On the other hand, the current US stable ischemic heart disease guidelines favor noninvasive functional testing for myocardial ischemia in most patients, reserving anatomic testing using coronary computed tomography angiography (CTA) for patients without established CAD who have already undergone functional testing (inconclusive results or ongoing symptoms) or are unable to undergo functional testing [12].

The choice of noninvasive tests should always be individualized, accounting for local expertise, results of prior testing, and patient factors that influence test appropriateness and accuracy, but coronary CTA should at least always be an option available to patients and providers [13].

In the present study, proximal lesions were predominate which is an important finding regarding the sub-study of the PROSPECT trial which demonstrated that vulnerable plaques are frequently seen in the proximal coronary tree, followed by the mid-coronary tree and the least in the distal coronary tree [14].

The data of correlation of remodeling index with demographic and risk factors were variable; Burke et al. [15] found that positive remodeling was more in men and older group but Abdeldayem et al. [7] found that no correlation was noted between either age, sex, and coronary risk factors with remodeling index, but the latter result can be explained by the small number of the study population (35 patients) and so less prevalence of risk factors.

On the other hand, Britten et al. [16] found that cardiovascular risk factors like hypertension and hypercholesterolemia were associated with reduced positive or even negative remodeling.
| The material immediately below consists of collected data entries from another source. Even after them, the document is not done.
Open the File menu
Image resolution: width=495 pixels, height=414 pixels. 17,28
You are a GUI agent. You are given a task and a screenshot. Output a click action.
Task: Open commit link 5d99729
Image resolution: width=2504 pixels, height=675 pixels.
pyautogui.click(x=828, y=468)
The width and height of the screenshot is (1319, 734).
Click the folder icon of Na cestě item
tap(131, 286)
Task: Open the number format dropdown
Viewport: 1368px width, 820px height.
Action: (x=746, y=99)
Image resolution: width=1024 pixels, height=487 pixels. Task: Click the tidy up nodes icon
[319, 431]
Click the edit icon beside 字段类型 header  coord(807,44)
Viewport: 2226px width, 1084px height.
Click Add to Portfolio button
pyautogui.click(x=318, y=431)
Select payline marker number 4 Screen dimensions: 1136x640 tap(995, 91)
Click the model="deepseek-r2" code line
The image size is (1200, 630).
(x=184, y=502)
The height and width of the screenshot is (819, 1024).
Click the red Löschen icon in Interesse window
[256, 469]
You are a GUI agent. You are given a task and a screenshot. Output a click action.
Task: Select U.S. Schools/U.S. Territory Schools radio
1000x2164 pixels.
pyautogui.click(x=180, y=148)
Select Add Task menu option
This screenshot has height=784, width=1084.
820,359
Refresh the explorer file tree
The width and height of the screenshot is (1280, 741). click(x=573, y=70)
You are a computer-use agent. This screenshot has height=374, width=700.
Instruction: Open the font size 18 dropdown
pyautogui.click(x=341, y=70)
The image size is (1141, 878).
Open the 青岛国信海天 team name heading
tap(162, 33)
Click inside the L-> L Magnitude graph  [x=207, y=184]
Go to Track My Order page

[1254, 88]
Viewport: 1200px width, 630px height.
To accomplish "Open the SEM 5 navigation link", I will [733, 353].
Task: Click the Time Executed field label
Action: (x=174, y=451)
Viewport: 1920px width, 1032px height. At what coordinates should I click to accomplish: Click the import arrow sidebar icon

Moreover, the total number of classical cardiovascular risk factors was a strong predictor for reduced positive remodeling (P for trend < 0.001) meaning advanced stage of atherosclerosis from non-flow limiting to flow-limiting lesion as measured by fractional flow reserve.

We should consider that most acute coronary syndromes were initiated by sudden changes of mildly stenotic lesions, commonly found in positively remodeled arterial regions, rather than from progression of lesions already causing significant luminal narrowing; so, the identification of mildly stenotic but vulnerable atherosclerotic lesions and the overall plaque burden could provide better markers of coronary risk than measuring of luminal stenosis [7].

CT coronary angiography (CTA) has a sensitivity of 89% and specificity of 96% for the detection of presence, extent, angiographic severity, and composition of coronary atherosclerosis [17] even in early stage with positive remodeling which is difficult to be diagnosed by invasive coronary angiography which mainly examine the wall or by non-invasive test which unmask flow-limiting lesions. So, it enables to better identify patients most likely to benefit from aggressive preventive medications and lifestyle interventions.

Conclusion

CTA was able to detect the presence and extent of early, non- obstructive, but significant coronary artery positive remodeling in patients with low- to intermediate-risk stable angina patients.

Limitation

Besides being a single-center experience, a small number of patients also lack long-term follow-up to detect the outcome of patients with high positive remodeling or regression of the remodeling with control of risk factors.